# [EXERCISE]
Output every line of the material exactly.

Start of Block

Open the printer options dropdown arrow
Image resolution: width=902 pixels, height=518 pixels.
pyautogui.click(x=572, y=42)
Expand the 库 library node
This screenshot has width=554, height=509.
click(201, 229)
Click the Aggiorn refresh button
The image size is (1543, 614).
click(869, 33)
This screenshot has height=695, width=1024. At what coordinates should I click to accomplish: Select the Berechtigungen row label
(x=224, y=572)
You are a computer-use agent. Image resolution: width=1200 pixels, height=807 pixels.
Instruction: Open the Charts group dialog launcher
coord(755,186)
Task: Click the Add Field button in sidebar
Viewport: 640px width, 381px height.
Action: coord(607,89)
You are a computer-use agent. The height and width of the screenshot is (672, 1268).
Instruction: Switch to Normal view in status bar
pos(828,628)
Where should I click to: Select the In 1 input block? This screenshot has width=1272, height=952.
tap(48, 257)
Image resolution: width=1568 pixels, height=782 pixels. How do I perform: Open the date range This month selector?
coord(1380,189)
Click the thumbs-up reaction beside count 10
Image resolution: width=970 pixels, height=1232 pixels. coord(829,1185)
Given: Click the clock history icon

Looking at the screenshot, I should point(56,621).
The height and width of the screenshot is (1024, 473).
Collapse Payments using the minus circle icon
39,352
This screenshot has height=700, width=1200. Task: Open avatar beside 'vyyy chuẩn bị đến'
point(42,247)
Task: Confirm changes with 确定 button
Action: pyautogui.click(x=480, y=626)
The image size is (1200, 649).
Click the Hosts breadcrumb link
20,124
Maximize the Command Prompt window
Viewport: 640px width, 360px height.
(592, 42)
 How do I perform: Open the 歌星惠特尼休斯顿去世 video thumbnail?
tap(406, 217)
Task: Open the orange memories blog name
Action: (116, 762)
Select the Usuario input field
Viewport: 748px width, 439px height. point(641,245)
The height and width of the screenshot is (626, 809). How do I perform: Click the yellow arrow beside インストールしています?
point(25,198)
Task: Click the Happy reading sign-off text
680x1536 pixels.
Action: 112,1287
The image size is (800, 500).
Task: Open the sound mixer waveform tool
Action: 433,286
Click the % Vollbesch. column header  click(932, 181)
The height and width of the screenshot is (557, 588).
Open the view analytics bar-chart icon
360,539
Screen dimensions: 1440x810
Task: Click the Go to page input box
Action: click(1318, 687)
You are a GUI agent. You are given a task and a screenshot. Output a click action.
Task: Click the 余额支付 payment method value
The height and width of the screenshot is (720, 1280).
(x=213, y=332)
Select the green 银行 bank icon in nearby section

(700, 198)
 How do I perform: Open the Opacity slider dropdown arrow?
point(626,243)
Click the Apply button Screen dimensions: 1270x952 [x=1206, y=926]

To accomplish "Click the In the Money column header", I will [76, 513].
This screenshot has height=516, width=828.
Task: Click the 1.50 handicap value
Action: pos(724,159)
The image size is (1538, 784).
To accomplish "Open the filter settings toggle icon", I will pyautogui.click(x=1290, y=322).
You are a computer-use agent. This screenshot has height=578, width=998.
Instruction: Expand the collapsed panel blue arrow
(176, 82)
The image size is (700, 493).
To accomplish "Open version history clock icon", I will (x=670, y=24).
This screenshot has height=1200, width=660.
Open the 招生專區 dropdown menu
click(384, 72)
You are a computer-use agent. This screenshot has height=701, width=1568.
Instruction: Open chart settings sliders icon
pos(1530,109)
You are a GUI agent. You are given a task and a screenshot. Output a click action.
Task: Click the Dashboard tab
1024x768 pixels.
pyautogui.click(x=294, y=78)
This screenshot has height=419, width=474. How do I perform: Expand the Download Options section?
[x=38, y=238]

End of Block

# [EXERCISE OUTPUT]
Open the printer options dropdown arrow
Image resolution: width=902 pixels, height=518 pixels.
pyautogui.click(x=572, y=42)
Expand the 库 library node
This screenshot has width=554, height=509.
click(201, 229)
Click the Aggiorn refresh button
The image size is (1543, 614).
click(869, 33)
This screenshot has height=695, width=1024. At what coordinates should I click to accomplish: Select the Berechtigungen row label
(x=224, y=572)
You are a computer-use agent. Image resolution: width=1200 pixels, height=807 pixels.
Instruction: Open the Charts group dialog launcher
coord(755,186)
Task: Click the Add Field button in sidebar
Viewport: 640px width, 381px height.
Action: coord(607,89)
You are a computer-use agent. The height and width of the screenshot is (672, 1268).
Instruction: Switch to Normal view in status bar
pos(828,628)
Where should I click to: Select the In 1 input block? This screenshot has width=1272, height=952.
tap(48, 257)
Image resolution: width=1568 pixels, height=782 pixels. How do I perform: Open the date range This month selector?
coord(1380,189)
Click the thumbs-up reaction beside count 10
Image resolution: width=970 pixels, height=1232 pixels. coord(829,1185)
Given: Click the clock history icon

Looking at the screenshot, I should point(56,621).
The height and width of the screenshot is (1024, 473).
Collapse Payments using the minus circle icon
39,352
This screenshot has height=700, width=1200. Task: Open avatar beside 'vyyy chuẩn bị đến'
point(42,247)
Task: Confirm changes with 确定 button
Action: pyautogui.click(x=480, y=626)
The image size is (1200, 649).
Click the Hosts breadcrumb link
20,124
Maximize the Command Prompt window
Viewport: 640px width, 360px height.
(592, 42)
 How do I perform: Open the 歌星惠特尼休斯顿去世 video thumbnail?
tap(406, 217)
Task: Open the orange memories blog name
Action: (116, 762)
Select the Usuario input field
Viewport: 748px width, 439px height. point(641,245)
The height and width of the screenshot is (626, 809). How do I perform: Click the yellow arrow beside インストールしています?
point(25,198)
Task: Click the Happy reading sign-off text
680x1536 pixels.
Action: 112,1287
The image size is (800, 500).
Task: Open the sound mixer waveform tool
Action: 433,286
Click the % Vollbesch. column header  click(932, 181)
The height and width of the screenshot is (557, 588).
Open the view analytics bar-chart icon
360,539
Screen dimensions: 1440x810
Task: Click the Go to page input box
Action: click(1318, 687)
You are a GUI agent. You are given a task and a screenshot. Output a click action.
Task: Click the 余额支付 payment method value
The height and width of the screenshot is (720, 1280).
(x=213, y=332)
Select the green 银行 bank icon in nearby section

(700, 198)
 How do I perform: Open the Opacity slider dropdown arrow?
point(626,243)
Click the Apply button Screen dimensions: 1270x952 [x=1206, y=926]

To accomplish "Click the In the Money column header", I will [76, 513].
This screenshot has height=516, width=828.
Task: Click the 1.50 handicap value
Action: pos(724,159)
The image size is (1538, 784).
To accomplish "Open the filter settings toggle icon", I will pyautogui.click(x=1290, y=322).
You are a computer-use agent. This screenshot has height=578, width=998.
Instruction: Expand the collapsed panel blue arrow
(176, 82)
The image size is (700, 493).
To accomplish "Open version history clock icon", I will (x=670, y=24).
This screenshot has height=1200, width=660.
Open the 招生專區 dropdown menu
click(384, 72)
You are a computer-use agent. This screenshot has height=701, width=1568.
Instruction: Open chart settings sliders icon
pos(1530,109)
You are a GUI agent. You are given a task and a screenshot. Output a click action.
Task: Click the Dashboard tab
1024x768 pixels.
pyautogui.click(x=294, y=78)
This screenshot has height=419, width=474. How do I perform: Expand the Download Options section?
[x=38, y=238]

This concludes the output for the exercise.